Stocks were set to extend what has been its worst succession of down days since April, until inflation data was released.
US President Donald Trump issued a new threat to North Korea, saying American weapons were "locked and loaded" as Pyongyang accused him of driving the Korean Peninsula to the brink of nuclear war. However, the 4-week average figure dropped by 1,000 to 241,000.
Ryu Yong-seok, a market analyst at KB Securities Co., said tensions between North Korea and the United States are a negative factor in the local stock markets that could drag down the index. Britain's FTSE 100 sank 0.7 percent to 7,447.21. For the week, the index lost 1.5 percent.
MARKETS OVERSEAS: Major indexes in Europe slumped. The bigger surprise is that the cost to protect against declines in the kiwi against the United States dollar for one month shot up to the most expensive levels since April. Hong Kong's Hang Seng Index fell 1.22%.
Many world stock markets have hit record or multiyear highs in recent weeks, leaving them vulnerable to a sell-off, and the tensions over North Korea proved to be the trigger. The remarks, following North Korea's earlier revelation of a plan to launch a salvo of ballistic missiles toward the U.S. Pacific territory of Guam, gave investors further incentive to take to the sidelines at least in stock markets.
Japan is the world's biggest creditor country and there is an assumption investors there will repatriate funds in a crisis.
Trump not ruling out military action to settle Venezuela crisis
Venezuelan leader expresses willingness to hold talks with the United States president on the heels of a new wave of sanctions. Maduro said Thursday he had ordered his foreign minister to arrange a private meeting or a phone conversation with Trump.
The pan-European STOXX 600 was down 0.7% at closing, France's CAC 40 fell 1.4% after a vehicle hit a group of soldiers in Paris in what is thought to have been a deliberate act, and a fall in bond yields saw Germany's DAX down 1.1%.
Investors will keenly watch appearances later on Friday by Dallas Fed boss Robert Kaplan and Minneapolis Fed President Neel Kashkari for clues on inflation and the future path of rate hikes.
"It reinforces market concerns that inflation is perhaps just not picking up in the way the Fed had been expecting", said Osborne.
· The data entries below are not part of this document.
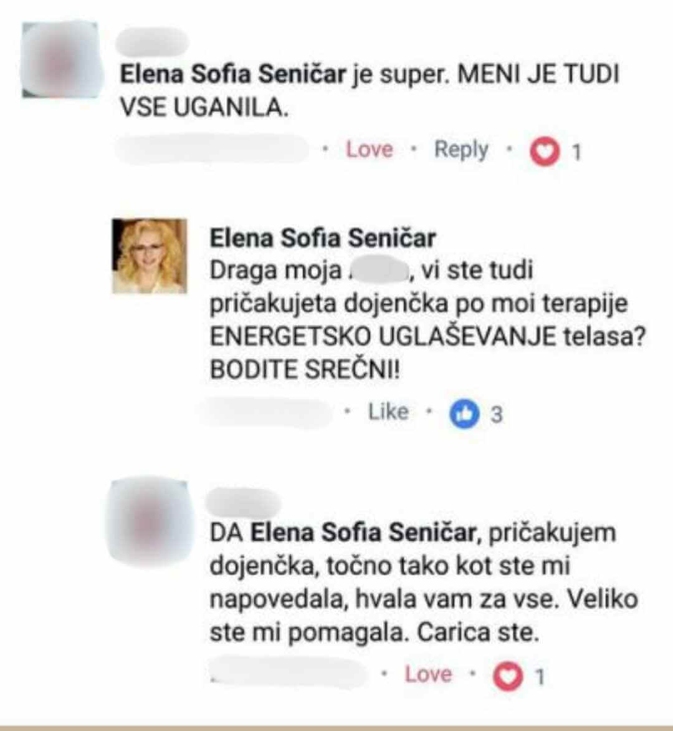Open the blurred avatar of the first commenter
The image size is (673, 731).
[60, 59]
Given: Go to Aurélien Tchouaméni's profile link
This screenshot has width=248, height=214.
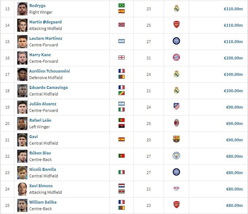Looking at the screenshot, I should (49, 71).
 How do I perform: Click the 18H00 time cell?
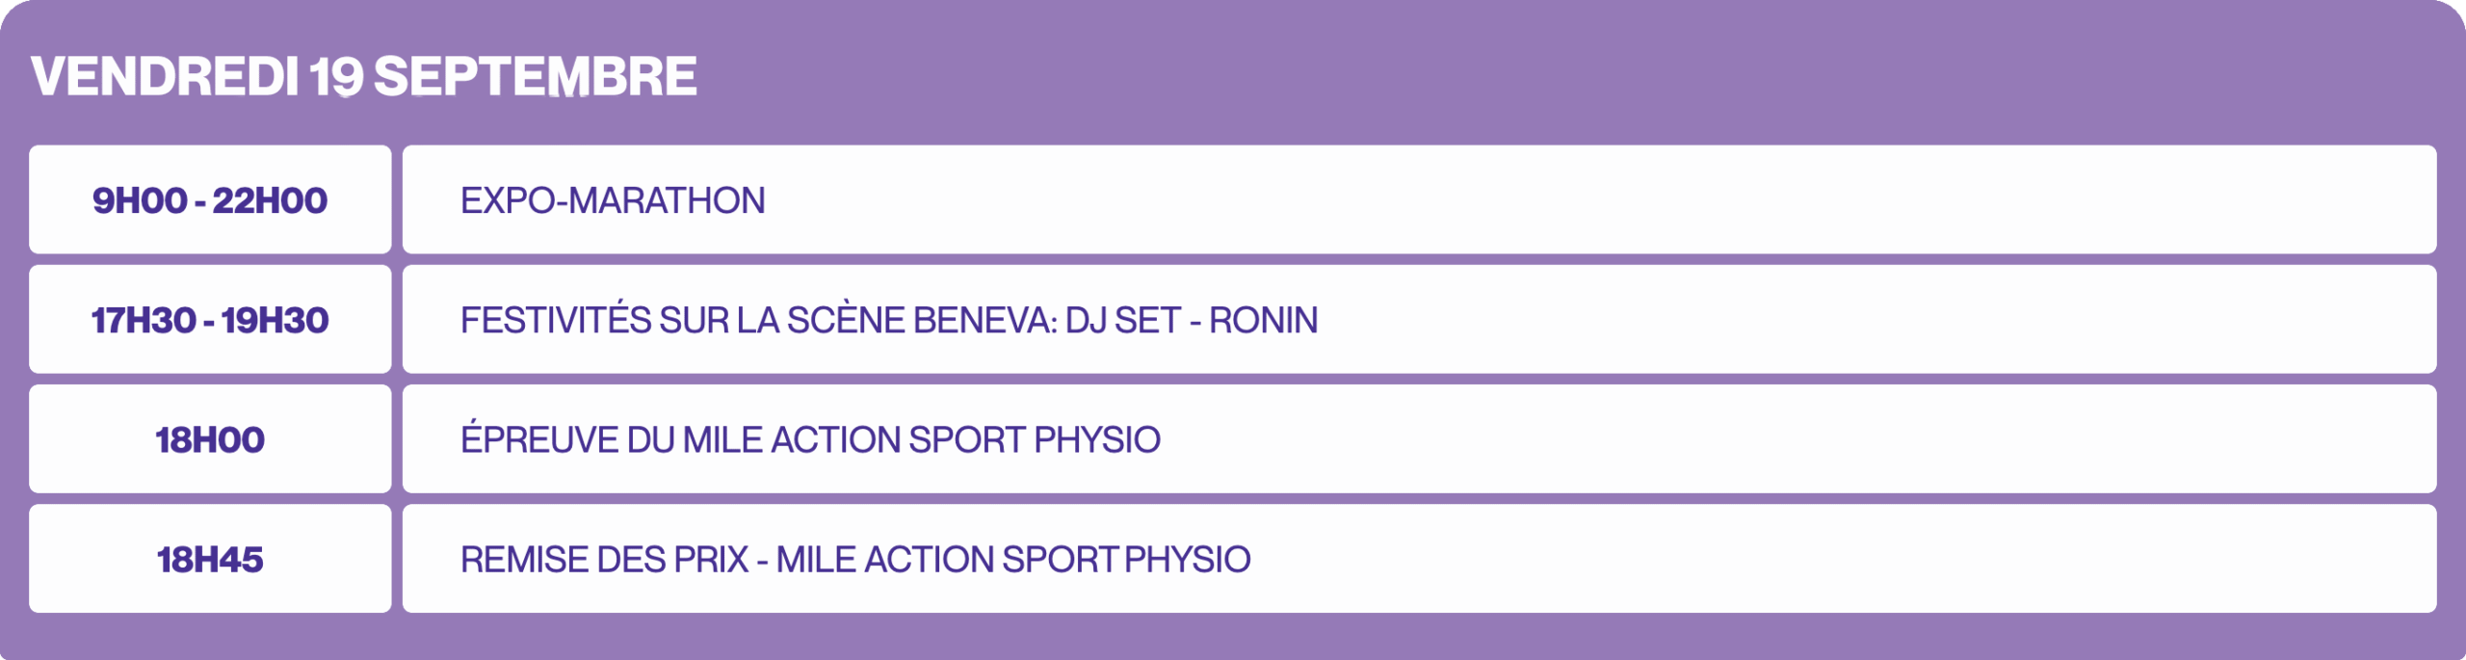point(210,439)

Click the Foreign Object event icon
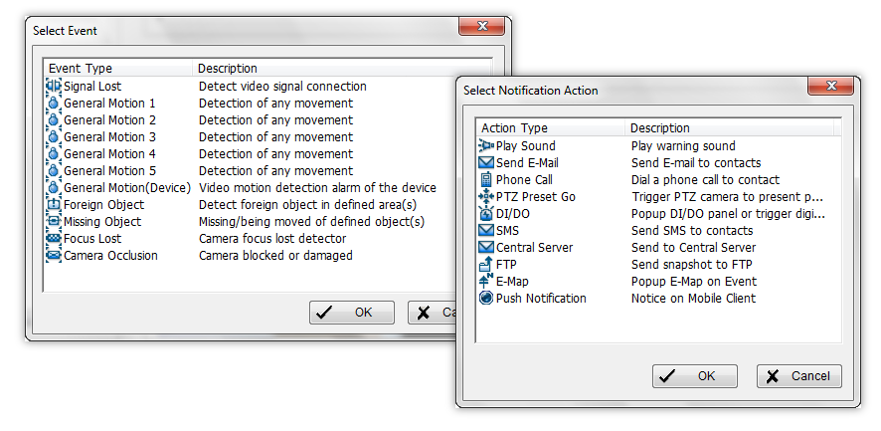pyautogui.click(x=54, y=205)
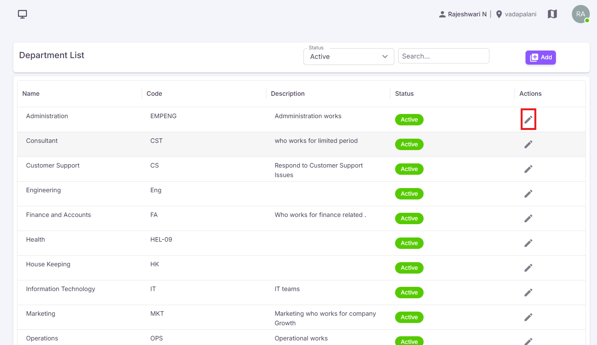Screen dimensions: 597x345
Task: Open the Status dropdown showing Active
Action: (349, 57)
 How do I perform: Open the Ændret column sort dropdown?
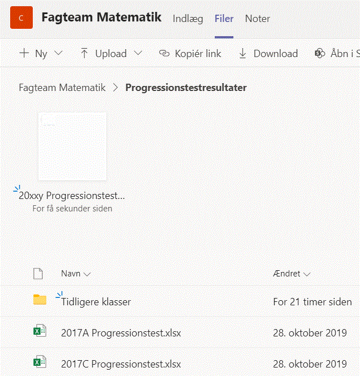(307, 274)
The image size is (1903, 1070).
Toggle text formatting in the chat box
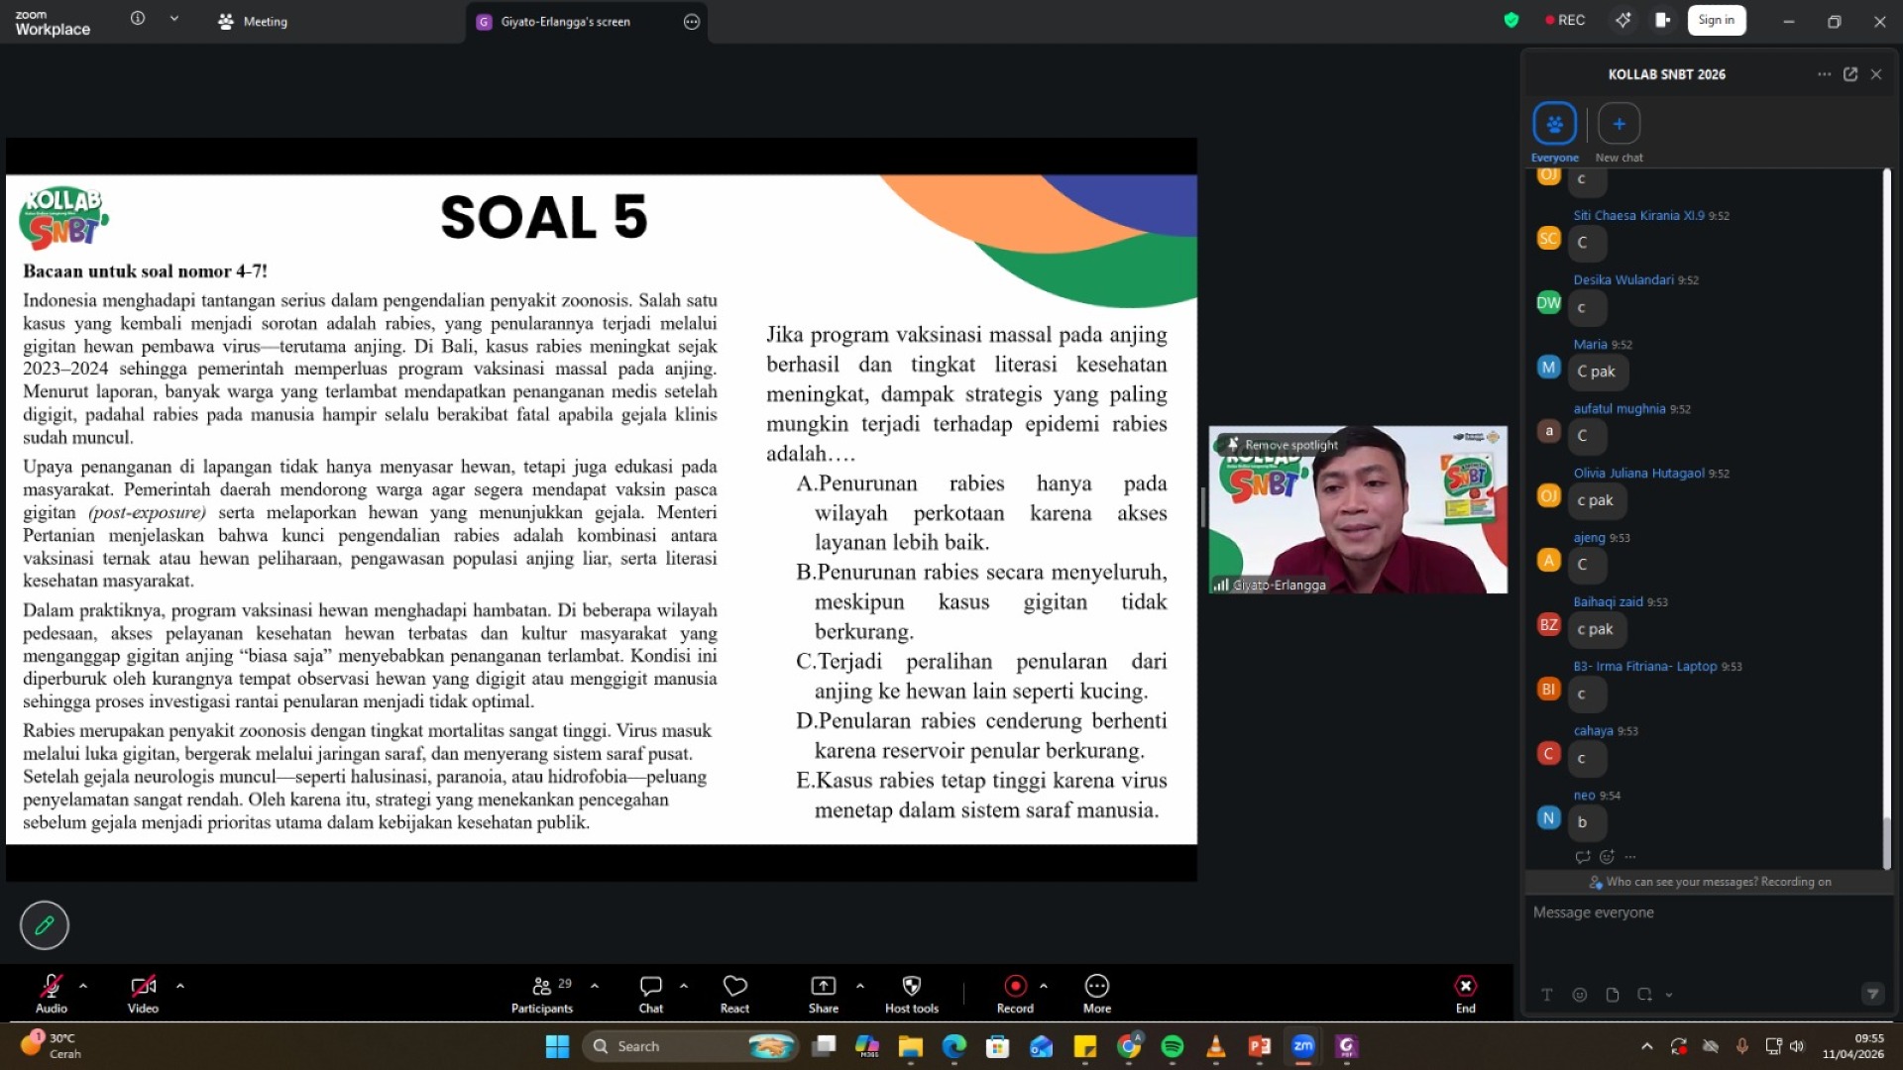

Rising costs for housing, medical care and food helped push the Consumer Price Index (CPI) up 0.1 percent in July, seasonally adjusted, after no change in June and a 0.1 decrease in May, the US Labor Department said. The next possible support for the euro-franc pair is seen around the 1.10 mark.
"That did temporarily shake investors' complacency, but we think markets are ready to move higher in the back half of the year, and earnings and economic data are going to drive that".
Bond prices rose. The yield on the 10-year Treasury note slipped to 2.20 percent from 2.25 percent late Wednesday.